Any thoughts of filling our faces with bacon rolls or jacket potatoes (or both) were soon put out of our minds by the poor overworked chap who – due to staff shortages – was running the restaurant at Grafham by himself and, understandably, didn’t have the time to cook as well as serve drinks to the assorted walkers, runners, windsurfers, etc. Still, he was kind enough to rustle up some sandwiches for us and there was plenty of cake for sale on the counter. Leaving Grafham the weather was noticeably cooler and the sky slightly darker. However, a few miles of pedalling soon warmed us up, and the sunshine made a welcome reappearance as we headed homewards via Felmersham and Chellington.

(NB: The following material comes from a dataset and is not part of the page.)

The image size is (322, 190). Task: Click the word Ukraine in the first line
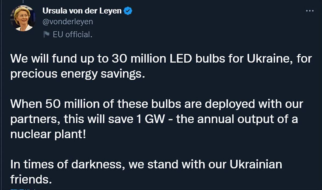[270, 59]
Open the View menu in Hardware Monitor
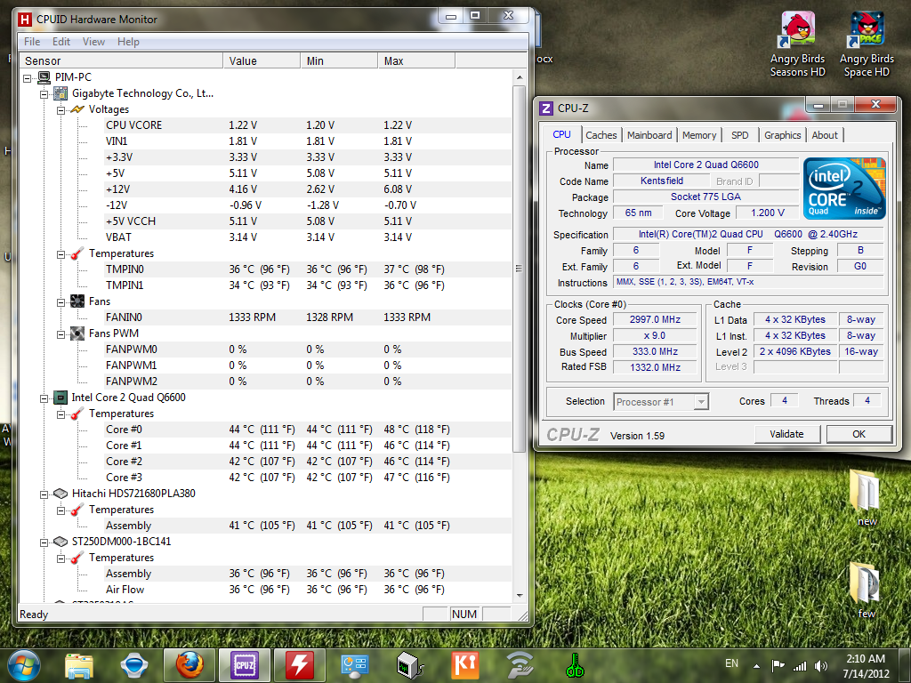Image resolution: width=911 pixels, height=683 pixels. 93,42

Given the length of the ride and the lack of satisfactory refreshments at Grafham the journey back included a stop off at the aforementioned Harrold Country Park. Fortunately, the café here was fully operational and able to accommodate nine famished cyclists in search of flapjacks and caffeine. Suitably stuffed, we remounted and continued homewards on a route that was just as scenic as the outward trip – passing, as it did, through Easton Maudit and the ever impressive Castle Ashby. Alas, whatever energy we’d regained at Harrold was quickly drained away by Whiston Hill and the “Col de Cogenhoe’, two sharp little inclines that were made all the more demanding given that they were on the final stage of the ride. With this in mind, then, it was clearly a notable achievement that none of us collapsed into weeping heaps by the roadside or required oxygen cylinders, defibrillators or ambulances once we’d conquered them! As well as providing the final climb of the ride, Cogenhoe also served as the end point of our journey where we said our farewells and broke off into smaller groups.
All in all, this was a lovely ride, which thanks to the sunshine and lambs in the fields, signalled the fact that Spring has properly arrived and with it the prospect of many more enjoyable miles on our bikes. Happy Easter!